Neuer Angriff auf den Zivildienst: Der Bundesrat bekräftigt seine Absichten

24.06.2026 Die GSoA hatte bereits darauf hingewiesen, dass die am 14. Juni hauchdünn verabschiedete Revision des Zivildienstgesetzes nur ein erster Schritt sei. Die Ankündigung des Bundesrats, den Zivildienst und den Zivilschutz zusammenlegen zu wollen, bestätigt nun die Absicht, die schrittweise Abschaffung des Zivildienstes fortzusetzen – ungeachtet seiner wesentlichen Rolle für die Gesellschaft.

Kaum ist die Revision des Zivildienstgesetzes verabschiedet, bereitet der Bundesrat bereits neue Einschränkungen vor. „Wir hatten deutlich gewarnt, dass die Abstimmung vom 14. Juni nur ein erster Schritt hin zu einem umfassenderen Abbau des Zivildienstes sei. Dass der Bundesrat keine zwei Wochen später trotz des knappen Abstimmungsresultates am Zivildienst sägt, ist mehr als bedenklich“, erklärt Joris Fricker, politischer Sekretär der GSoA.

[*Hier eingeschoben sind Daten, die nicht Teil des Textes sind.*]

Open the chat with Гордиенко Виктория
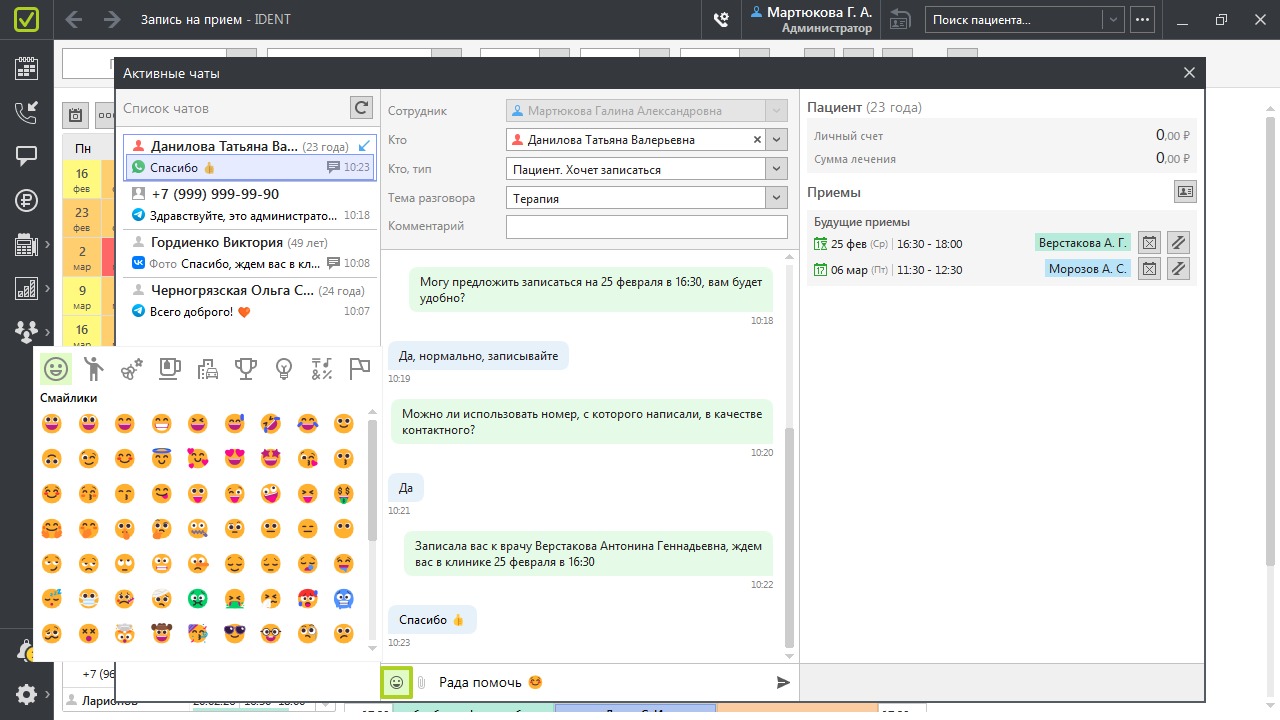Viewport: 1280px width, 720px height. click(248, 253)
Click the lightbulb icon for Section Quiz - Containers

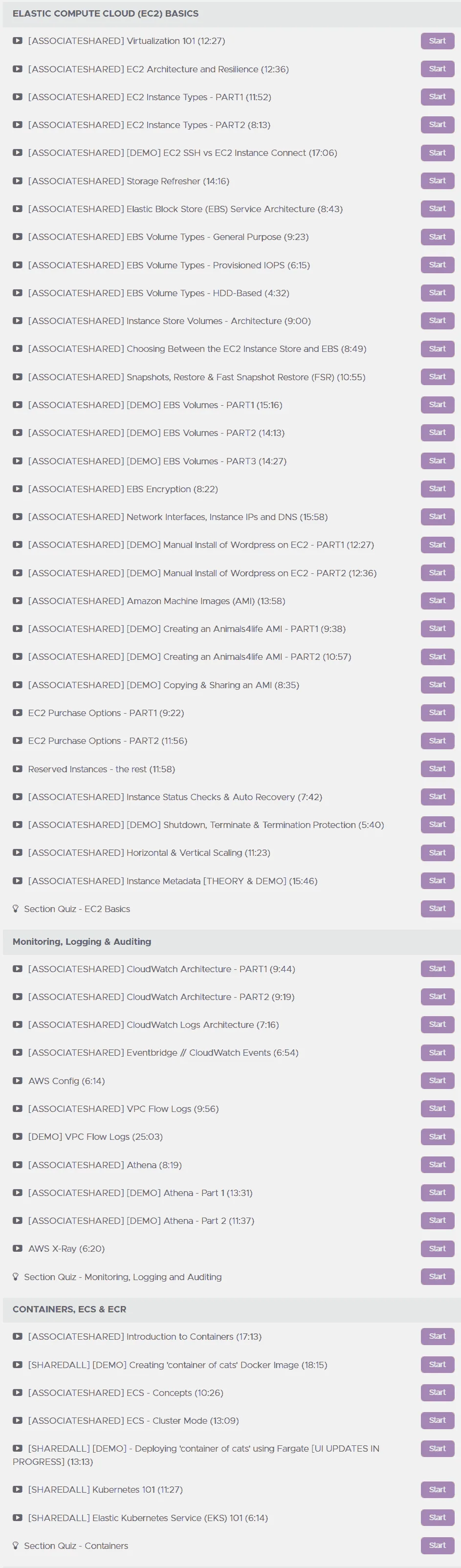point(16,1546)
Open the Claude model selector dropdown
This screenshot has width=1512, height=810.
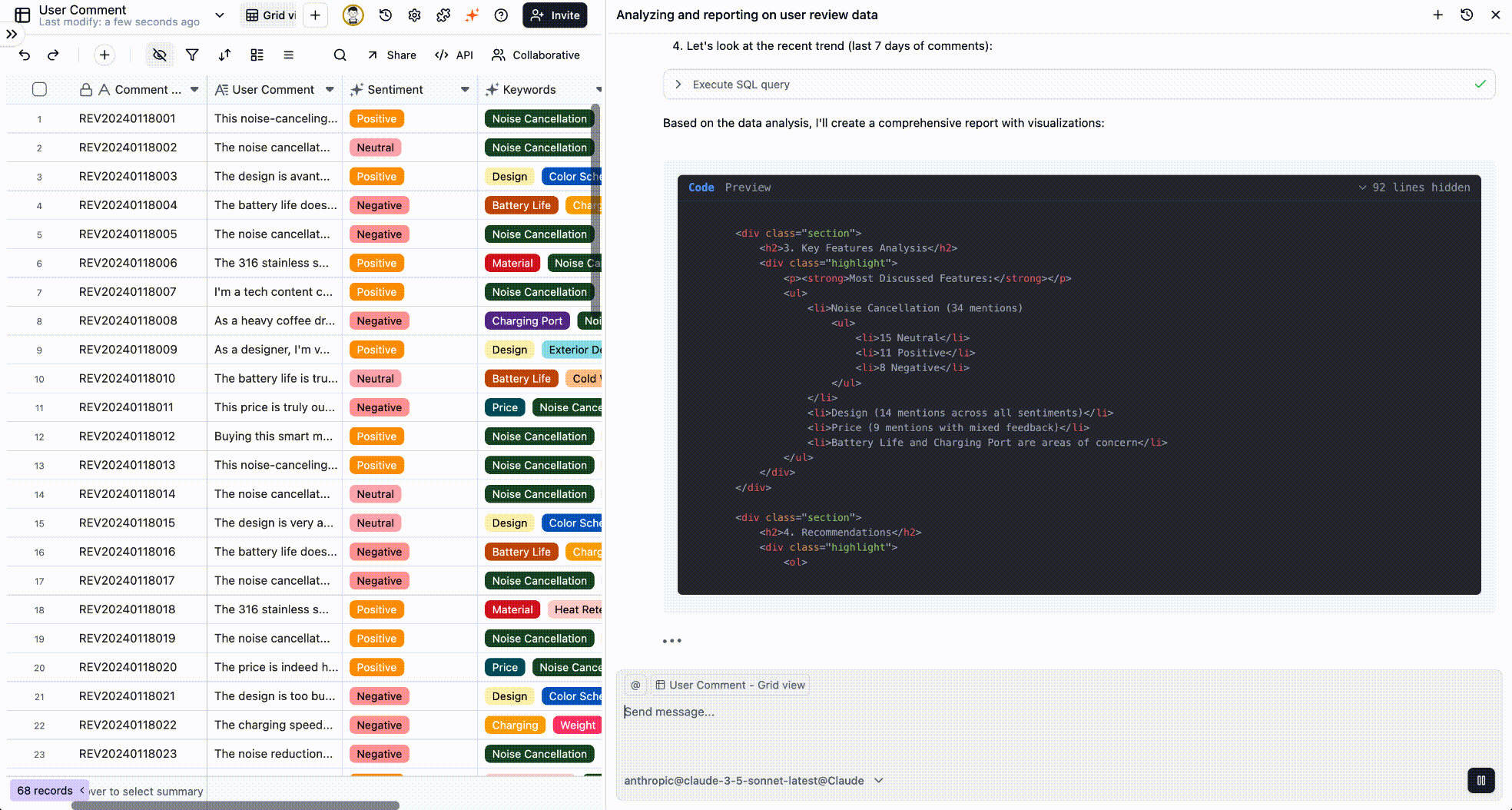878,780
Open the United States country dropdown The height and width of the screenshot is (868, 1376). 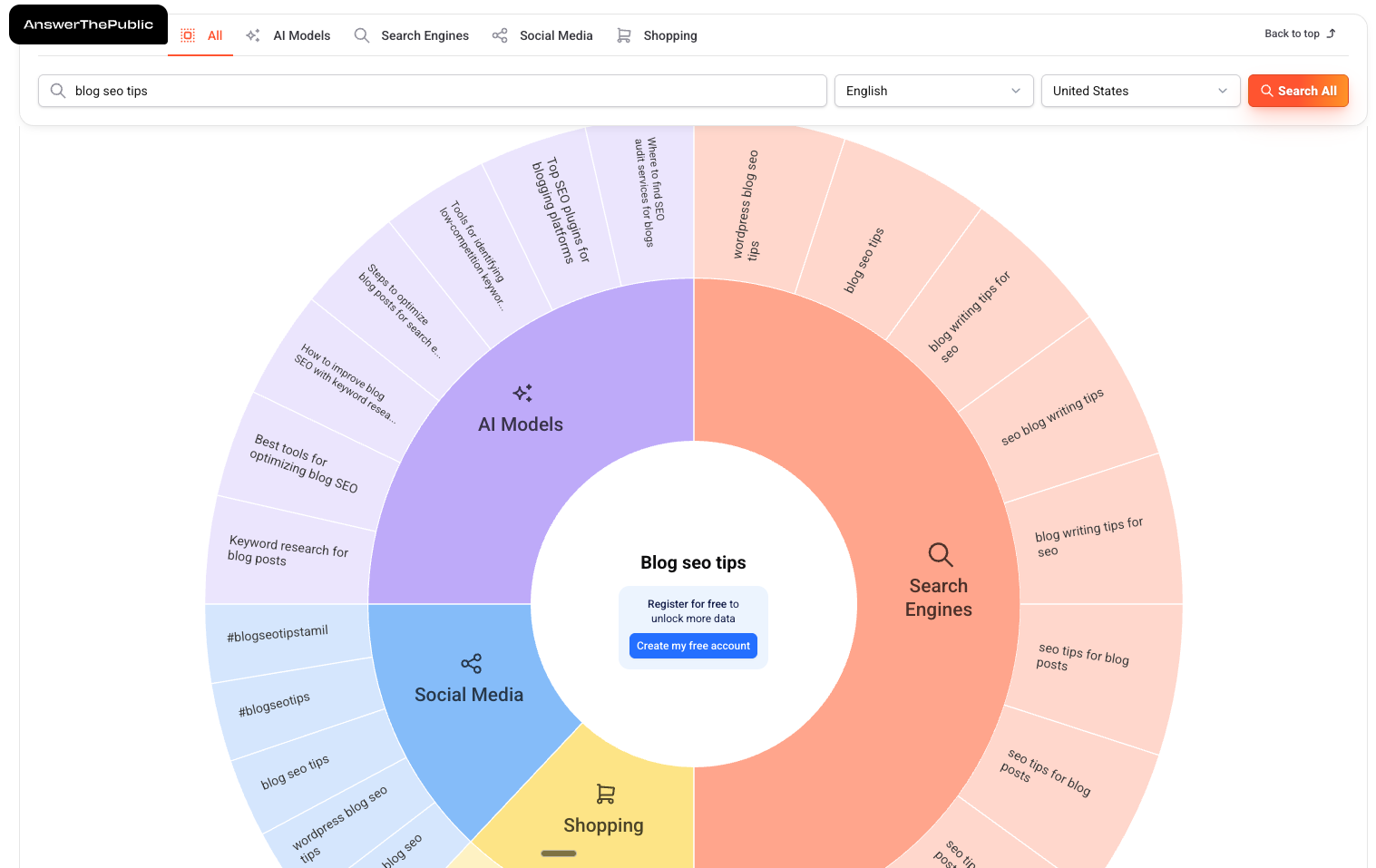[1140, 91]
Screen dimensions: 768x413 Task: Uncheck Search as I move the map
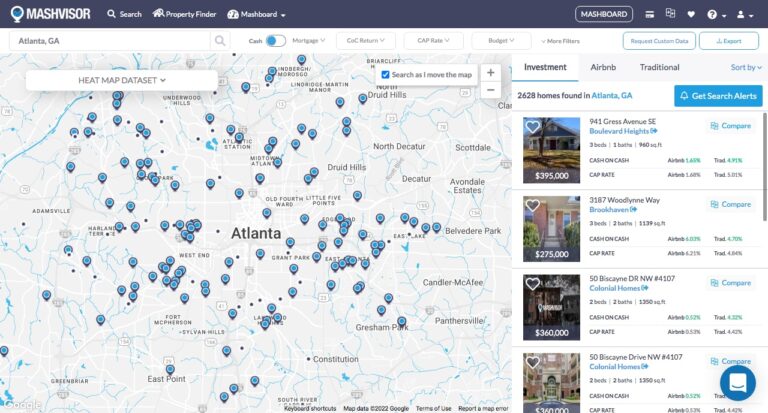coord(386,75)
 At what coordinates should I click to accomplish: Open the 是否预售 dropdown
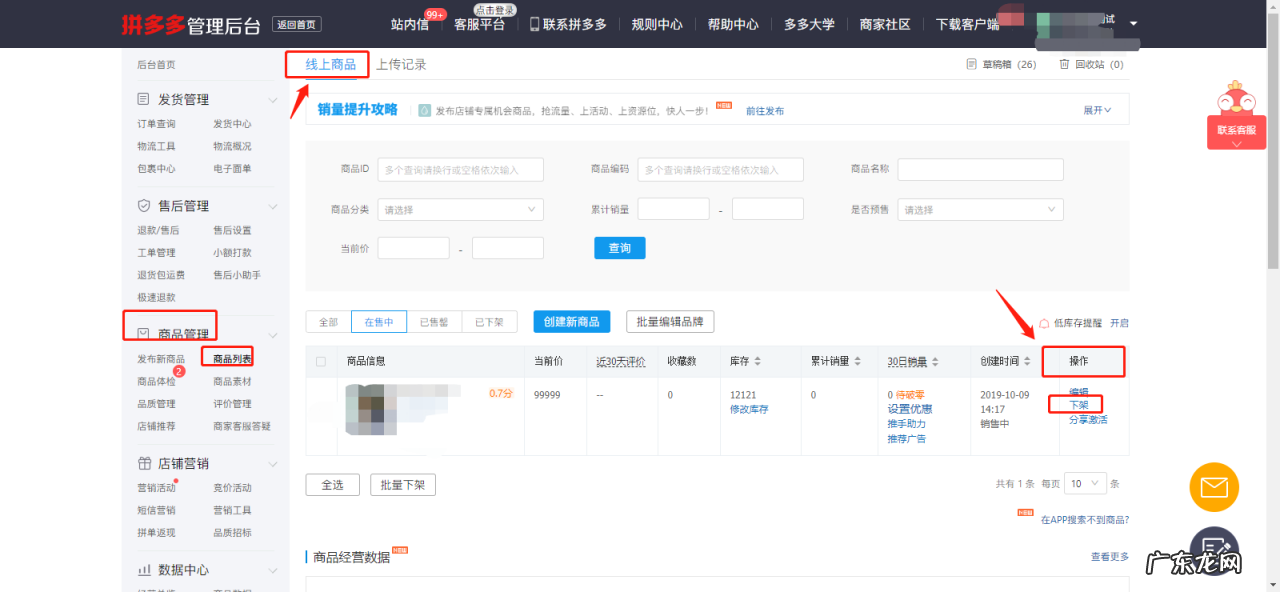tap(979, 209)

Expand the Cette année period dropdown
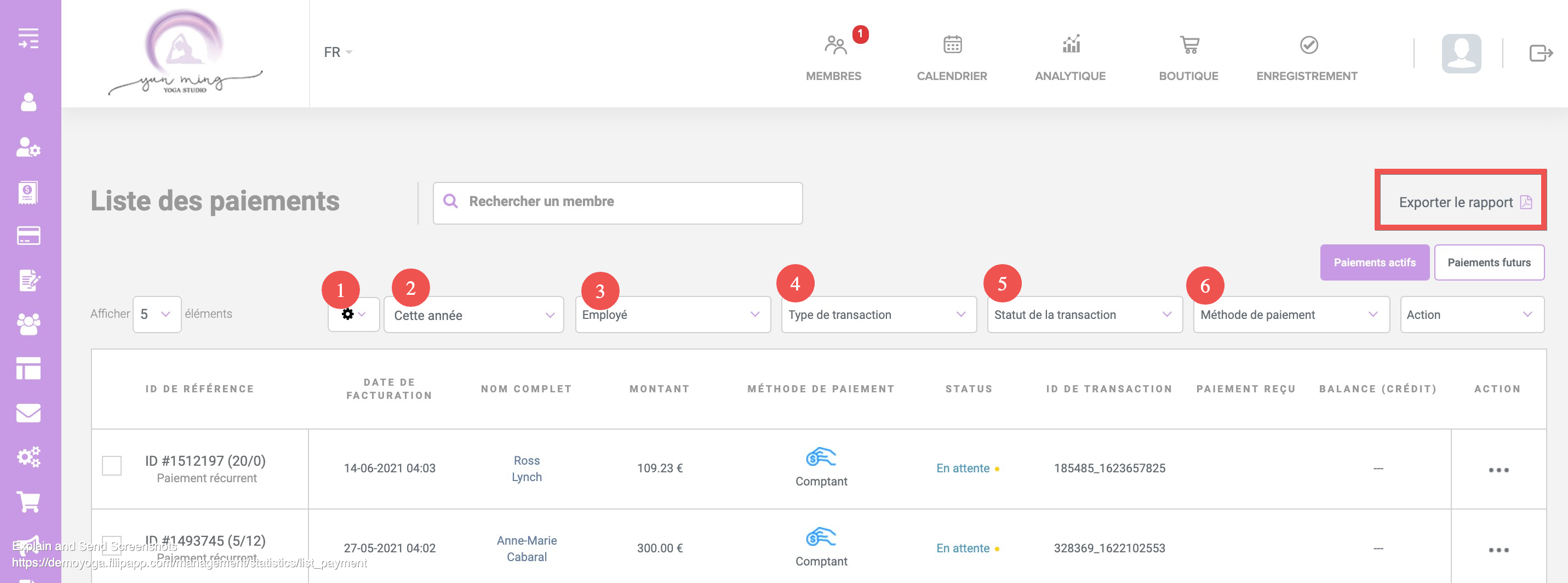(x=473, y=315)
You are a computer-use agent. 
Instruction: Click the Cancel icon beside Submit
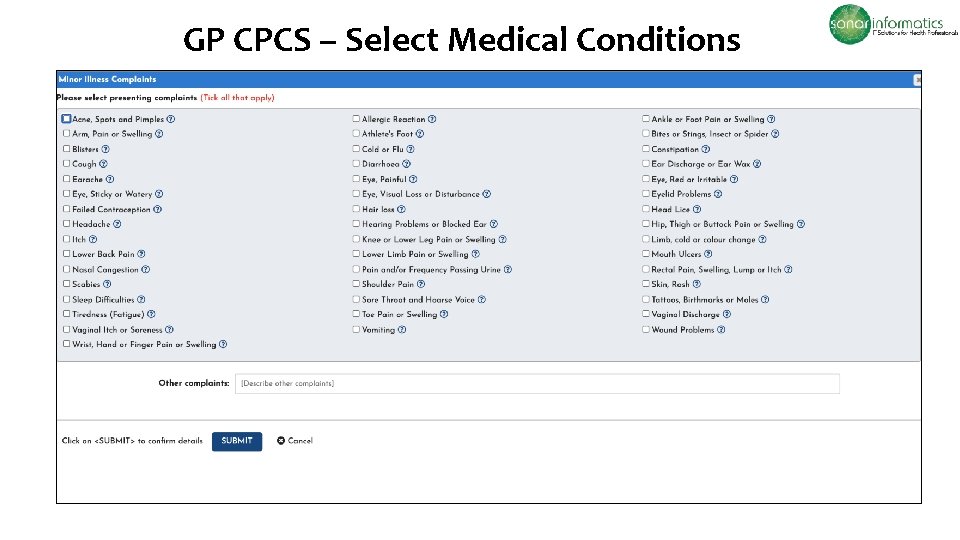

Der Zivildienst wurde geschaffen, um Menschen, die den Militärdienst nicht mit ihrem Gewissen vereinbaren können, die Möglichkeit zu geben, eine staatlich anerkannte Dienstform zu leisten. Die Zusammenlegung mit dem Zivilschutz entspricht nicht dem Ursprungscharakter des Zivildienstes und dampft die beiden zivilen Alternativen ein, zugunsten einer schon heute überdimensionierten Armee. „Diese historische Errungenschaft in Frage zu stellen, ist ein Affront gegenüber all den Zivis, die seit Jahrzehnten einen wichtigen Dienst an der Gesellschaft leisten“, meint Joris Fricker und ergänzt: “Auf jeden Fall ist ihr Dienst einiges wichtiger als jener an der Waffe.” Die GSoA kritisiert diese neue Offensive scharf und wird sich weiterhin gegen jede Massnahme wehren, die darauf abzielt, den Zivildienst zu schwächen oder abzuschaffen. Die GSoA ist bereit, diesen gefährlichen Vorschlag an der Urne zu bekämpfen.